Pricing is a part of your image, too. Many entrepreneurs make the mistake of underpricing. They believe that the only way to attract customers is to have the lowest possible price. But this attitude can damage your business.
First of all, when you underprice you won’t be adequately compensated for your time. You must be able to make enough money to pay your bills and grow your business, or you won’t be in business very long.
Ironically, underpricing can actually result in getting fewer customers, not more. Think about this from the customer’s perspective. Let’s say you are looking for someone to do a job for you. You contact five companies, and get prices of $4000, $2700, $2500, $2400, and $1000. Which one would you select?
Assuming that the quotes are all based on the same specifications, most people would immediately eliminate the $4000 quote as being way out of line; however, they would also be suspicious of the $1000 quote. Why is it so much less than the others? Do they use substandard materials? Are their workers less skilled? Will they do a poor job–if they do the job at all?
Price isn’t the only factor people consider when making a purchase.
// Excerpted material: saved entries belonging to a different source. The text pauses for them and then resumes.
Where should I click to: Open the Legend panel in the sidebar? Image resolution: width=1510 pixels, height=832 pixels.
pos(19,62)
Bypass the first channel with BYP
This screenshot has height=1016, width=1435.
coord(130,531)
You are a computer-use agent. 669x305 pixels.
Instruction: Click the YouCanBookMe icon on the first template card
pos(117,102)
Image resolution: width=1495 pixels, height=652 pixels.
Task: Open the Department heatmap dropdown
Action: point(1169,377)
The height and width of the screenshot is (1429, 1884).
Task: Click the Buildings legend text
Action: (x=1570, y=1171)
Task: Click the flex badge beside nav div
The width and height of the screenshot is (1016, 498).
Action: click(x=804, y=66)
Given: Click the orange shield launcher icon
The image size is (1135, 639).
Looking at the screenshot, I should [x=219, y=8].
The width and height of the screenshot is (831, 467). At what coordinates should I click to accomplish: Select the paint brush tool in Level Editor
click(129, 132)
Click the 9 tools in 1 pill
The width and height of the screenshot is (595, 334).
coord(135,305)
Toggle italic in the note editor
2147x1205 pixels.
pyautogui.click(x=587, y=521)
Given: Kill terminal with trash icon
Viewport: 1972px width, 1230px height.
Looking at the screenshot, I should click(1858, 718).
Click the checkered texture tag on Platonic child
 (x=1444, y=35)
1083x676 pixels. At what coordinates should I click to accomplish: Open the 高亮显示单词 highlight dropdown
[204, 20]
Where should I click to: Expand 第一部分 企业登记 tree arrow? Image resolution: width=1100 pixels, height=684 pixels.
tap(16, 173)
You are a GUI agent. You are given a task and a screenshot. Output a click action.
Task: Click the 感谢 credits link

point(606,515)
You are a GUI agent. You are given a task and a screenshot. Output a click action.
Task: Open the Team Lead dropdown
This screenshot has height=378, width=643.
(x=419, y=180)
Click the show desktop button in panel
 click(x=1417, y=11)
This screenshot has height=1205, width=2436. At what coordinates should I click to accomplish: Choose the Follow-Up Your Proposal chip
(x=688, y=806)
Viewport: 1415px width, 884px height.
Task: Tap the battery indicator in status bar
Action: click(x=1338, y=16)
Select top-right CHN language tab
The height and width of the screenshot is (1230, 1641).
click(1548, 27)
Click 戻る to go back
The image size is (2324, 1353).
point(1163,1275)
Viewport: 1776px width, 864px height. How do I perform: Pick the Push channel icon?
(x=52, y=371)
You might choose the $2700 quote because you decide the price is reasonable, and someone from the company called you back quickly. You get a good feeling from their responsiveness, and decide they may be worth a few dollars more than the lowest bidder.
Some markets are more price sensitive than others, and there is probably a price point you can’t exceed for your product or service. But coming in far below the “going rate” can be just as harmful to your business as overpricing.